Please take time to call or e-mail the Governor’s office asking him to take quick action to sign this legislation You can send an email to Governor Blagojevich at firstname.lastname@example.org, or call (312) 814-2121. You can also show your support on this issue by signing an electronic petition at www.saveourstateparks.org.
According to an Associated Press article earlier this week a spokesman for the governor said the reluctance to sign the measure was due to weakening economic conditions which might force additional cuts.
“We are reviewing our revenue forecast to ensure that we will not have to make further cuts,” Guerrero said. “It would be a shame to propose restorations and then have to rescind them if the economic climate worsens.”
Rich Miller of Capitol Fax noted that quote on his blog Monday.

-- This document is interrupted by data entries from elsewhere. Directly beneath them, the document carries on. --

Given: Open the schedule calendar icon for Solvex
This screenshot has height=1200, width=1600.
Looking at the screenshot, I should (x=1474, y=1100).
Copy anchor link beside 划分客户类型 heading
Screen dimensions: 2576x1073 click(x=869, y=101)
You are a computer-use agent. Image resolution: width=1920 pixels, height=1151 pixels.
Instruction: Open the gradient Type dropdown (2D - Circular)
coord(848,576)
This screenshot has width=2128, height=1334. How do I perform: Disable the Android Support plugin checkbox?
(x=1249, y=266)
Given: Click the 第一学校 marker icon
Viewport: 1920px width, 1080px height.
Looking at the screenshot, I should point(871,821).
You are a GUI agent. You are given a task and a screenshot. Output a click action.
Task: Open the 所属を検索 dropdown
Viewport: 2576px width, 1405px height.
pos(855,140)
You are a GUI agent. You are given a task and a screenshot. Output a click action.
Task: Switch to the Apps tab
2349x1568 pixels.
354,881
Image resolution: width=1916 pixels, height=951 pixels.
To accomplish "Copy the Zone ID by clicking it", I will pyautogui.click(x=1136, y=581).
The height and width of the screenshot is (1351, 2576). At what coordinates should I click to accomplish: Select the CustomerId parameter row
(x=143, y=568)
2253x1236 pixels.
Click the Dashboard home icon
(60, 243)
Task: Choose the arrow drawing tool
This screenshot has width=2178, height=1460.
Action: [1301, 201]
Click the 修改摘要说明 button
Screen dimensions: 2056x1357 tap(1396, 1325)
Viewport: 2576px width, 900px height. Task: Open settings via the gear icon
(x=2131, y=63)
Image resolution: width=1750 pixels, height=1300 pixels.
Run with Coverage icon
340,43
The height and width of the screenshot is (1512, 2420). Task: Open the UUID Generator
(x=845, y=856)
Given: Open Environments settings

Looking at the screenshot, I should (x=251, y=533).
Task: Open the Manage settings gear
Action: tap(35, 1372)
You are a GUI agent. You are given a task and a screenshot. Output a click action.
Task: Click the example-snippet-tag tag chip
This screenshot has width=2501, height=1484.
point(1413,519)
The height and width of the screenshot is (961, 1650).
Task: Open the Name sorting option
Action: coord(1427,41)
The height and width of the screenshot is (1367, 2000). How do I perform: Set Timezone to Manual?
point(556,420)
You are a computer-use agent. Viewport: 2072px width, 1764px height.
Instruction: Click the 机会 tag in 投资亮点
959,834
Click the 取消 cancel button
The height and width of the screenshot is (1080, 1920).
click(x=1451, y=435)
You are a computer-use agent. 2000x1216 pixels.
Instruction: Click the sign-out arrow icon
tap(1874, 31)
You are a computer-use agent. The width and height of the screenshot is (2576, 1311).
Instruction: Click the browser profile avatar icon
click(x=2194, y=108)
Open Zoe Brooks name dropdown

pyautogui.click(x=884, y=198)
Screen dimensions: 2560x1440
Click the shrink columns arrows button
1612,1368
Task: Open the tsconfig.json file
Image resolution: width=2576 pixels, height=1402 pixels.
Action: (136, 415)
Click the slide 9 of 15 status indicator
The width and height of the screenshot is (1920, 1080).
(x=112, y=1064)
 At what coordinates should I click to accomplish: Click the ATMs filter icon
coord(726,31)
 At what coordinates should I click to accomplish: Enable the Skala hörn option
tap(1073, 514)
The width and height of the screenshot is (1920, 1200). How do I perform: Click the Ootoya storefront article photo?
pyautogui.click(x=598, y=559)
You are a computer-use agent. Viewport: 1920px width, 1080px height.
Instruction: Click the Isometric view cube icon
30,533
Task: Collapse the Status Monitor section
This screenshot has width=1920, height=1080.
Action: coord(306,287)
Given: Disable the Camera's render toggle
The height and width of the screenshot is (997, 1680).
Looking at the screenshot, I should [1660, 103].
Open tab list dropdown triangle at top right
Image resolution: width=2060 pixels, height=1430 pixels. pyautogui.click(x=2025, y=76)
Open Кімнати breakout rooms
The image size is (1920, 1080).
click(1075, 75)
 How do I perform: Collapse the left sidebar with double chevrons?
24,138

I can’t believe the AP let that one go unchallenged.
So what if the governor restores the cuts and revenue tanks? What does one have to do with the other?
The General Assembly made some very specific cut restorations by using targeted skims from existing money in special state funds.
Even if the overall budget completely tanks, there will be zero impact on the legislative package approved by the General Assembly, because it didn’t rely on any General Revenue Fund money. If GRF goes down, those special funds aren’t reduced.
The problem goes beyond this one bill and the parks and historic sites currently threatened. Both systems are broke. We need a better system.